Blood, 1958, Vol. 13, No. 4, pp. 313-338.
© 1958 American Society of Hematology, Inc.
The Nature and Significance of Megaloblastic
Blood Formation
EDWARD H. REISNER JR. 1
1 Department of Medicine, St. Luke’s Hospital, New York, N.Y.
Evidence is presented for a hypothesis that megaloblasts are red blood
cell precursors with a prolonged resting phase between mitoses, allowing a
longer time for dispersion of the chromatin throughout the nucleus. Anything that retards the rate of cell division can produce cells of similar appearance, but the conditions most conducive to megaloblastic blood formation are states in which vitamin B12 or folic acid are deficient. These two
substances function in the synthesis of nucleoproteins as co-enzymes or their
precursors concerned with the transfer of one-carbon units.

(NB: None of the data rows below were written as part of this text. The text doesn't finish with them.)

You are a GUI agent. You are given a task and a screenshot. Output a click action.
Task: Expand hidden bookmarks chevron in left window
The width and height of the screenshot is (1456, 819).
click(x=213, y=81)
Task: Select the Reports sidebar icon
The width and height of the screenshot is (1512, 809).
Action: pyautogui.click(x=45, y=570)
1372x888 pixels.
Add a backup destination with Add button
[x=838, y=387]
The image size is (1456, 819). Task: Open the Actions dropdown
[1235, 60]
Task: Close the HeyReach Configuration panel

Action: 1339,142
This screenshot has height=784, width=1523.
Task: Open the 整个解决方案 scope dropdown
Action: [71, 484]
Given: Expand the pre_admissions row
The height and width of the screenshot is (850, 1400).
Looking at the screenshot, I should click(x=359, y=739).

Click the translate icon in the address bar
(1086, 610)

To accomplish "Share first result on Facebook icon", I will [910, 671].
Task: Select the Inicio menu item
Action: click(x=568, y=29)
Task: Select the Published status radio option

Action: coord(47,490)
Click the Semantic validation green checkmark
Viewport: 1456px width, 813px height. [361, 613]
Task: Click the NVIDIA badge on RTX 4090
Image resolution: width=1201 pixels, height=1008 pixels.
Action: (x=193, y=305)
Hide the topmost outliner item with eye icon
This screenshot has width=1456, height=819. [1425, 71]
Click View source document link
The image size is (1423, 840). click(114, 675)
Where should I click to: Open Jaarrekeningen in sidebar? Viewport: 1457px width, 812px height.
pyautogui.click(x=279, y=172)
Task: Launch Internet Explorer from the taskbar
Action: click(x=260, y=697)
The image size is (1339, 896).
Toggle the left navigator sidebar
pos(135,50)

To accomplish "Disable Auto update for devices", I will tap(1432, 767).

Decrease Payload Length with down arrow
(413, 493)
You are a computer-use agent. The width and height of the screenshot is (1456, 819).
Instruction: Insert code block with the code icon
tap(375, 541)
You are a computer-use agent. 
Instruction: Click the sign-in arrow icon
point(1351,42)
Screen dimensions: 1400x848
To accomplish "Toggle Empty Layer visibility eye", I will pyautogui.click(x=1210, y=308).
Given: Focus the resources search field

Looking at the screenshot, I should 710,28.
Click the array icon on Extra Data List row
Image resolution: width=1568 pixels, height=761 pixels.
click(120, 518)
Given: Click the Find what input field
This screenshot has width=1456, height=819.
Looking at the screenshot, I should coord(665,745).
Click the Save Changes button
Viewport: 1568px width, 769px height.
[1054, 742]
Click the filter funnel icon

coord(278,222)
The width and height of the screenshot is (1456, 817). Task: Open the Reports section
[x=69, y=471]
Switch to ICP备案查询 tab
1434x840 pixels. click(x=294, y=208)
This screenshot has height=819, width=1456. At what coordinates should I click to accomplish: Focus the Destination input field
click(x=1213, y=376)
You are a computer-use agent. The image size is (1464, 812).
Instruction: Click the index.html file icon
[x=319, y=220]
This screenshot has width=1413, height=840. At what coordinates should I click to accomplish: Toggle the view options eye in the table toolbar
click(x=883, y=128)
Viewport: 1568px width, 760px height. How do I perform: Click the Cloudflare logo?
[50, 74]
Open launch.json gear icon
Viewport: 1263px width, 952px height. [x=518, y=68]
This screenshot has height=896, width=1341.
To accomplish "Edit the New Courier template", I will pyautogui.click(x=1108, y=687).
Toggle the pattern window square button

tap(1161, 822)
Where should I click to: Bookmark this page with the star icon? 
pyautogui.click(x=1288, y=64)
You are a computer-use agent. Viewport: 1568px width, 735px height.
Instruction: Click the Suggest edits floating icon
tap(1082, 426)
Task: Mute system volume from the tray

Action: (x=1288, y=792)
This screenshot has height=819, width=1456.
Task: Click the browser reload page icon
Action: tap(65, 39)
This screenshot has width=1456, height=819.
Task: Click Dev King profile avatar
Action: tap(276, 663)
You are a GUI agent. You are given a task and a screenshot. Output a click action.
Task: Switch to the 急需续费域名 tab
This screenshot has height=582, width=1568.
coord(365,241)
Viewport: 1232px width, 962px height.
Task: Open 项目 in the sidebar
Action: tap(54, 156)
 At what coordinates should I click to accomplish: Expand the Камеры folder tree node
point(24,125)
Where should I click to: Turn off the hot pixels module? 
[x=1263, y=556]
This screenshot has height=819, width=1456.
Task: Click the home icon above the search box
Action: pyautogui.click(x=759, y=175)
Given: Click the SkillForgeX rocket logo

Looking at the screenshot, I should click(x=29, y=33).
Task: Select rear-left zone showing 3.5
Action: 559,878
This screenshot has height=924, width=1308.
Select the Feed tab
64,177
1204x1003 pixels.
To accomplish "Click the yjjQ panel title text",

In their absence
the synthesis of the extra amounts of deoxyribonucleic acid essential for
mitosis can go on but slowly, and the marrow becomes crowded with cells
waiting to divide.
The principle source of the extra DNA is cytoplasmic RNA which appears
to supply the ribonucleotide precursors of several deoxyribose containing
compounds. Most important among these is deoxyuridylic acid which is
methylated to form thymidylic acid. The failure of these reactions to occur
in the absence of the essential co-enzymes leads to a persistence of RNA in
the megaloblastic cytoplasm during the maturation phase, and this is probably
responsible for their development into macrocytes.
This hypothesis accounts for the occasional presence of megaloblasts in
conditions other than pernicious and related deficiency anemias and the occurrence of "macronormoblastic" or "megaloblastoid" marrows in intrauterine
life and liver disease. The hypothesis also explains the rapid replacement of
megaloblasts by normoblasts in the marrow following specific therapy.